Charles Hatfield said,
Dead line weight really bothers me… It doesn’t bother me in Porcellino at all, for the reasons Isaac suggests. But uniformity of line can pose legibility problems for me in work that is denser, such as some of Ron Regé, Jr.’s stuff, or in certain early minicomics I’ve seen by Simon Gane. Both are very interesting cartoonists, mind you, but at times I have difficulty parsing what I see. Porcellino, I think, has an ideal style and sensibility for uniform line weight.
And Derik Badman replied:
I think this contributes to the tone of his work, since the distance between near and far, in autobiography, is often also the difference between self and other. To give the environment the same line-weight as the central character is to suggest something strong about the permeability of identity, or the influence of world on self (and vice versa). I love this reading, very astute, Isaac.

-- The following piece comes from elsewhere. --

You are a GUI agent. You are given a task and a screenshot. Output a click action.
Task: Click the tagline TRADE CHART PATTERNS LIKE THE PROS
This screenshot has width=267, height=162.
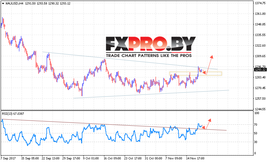click(x=149, y=56)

Then Jason Overby dropped in to add:
I like John P’s original panel, and I think it’s because it’s devoid of stylization that gets in the way of the transparency between maker and consumer. Porcellino’s lack of “polish” could be read as a lack of trickery, getting away from slickness so that only the core, pure communication is left. I don’t really like John’s drawings as drawing, but I think his comics are almost better than anyone’s. Similar to Daniel Johnston and others, they’re so immediate that you trust him. I think a lot (as a cartoonist) about how technique can get in the way of content. This is a central struggle for me in comics.
... but we have to be skeptical about romanticizing purity, I think, too.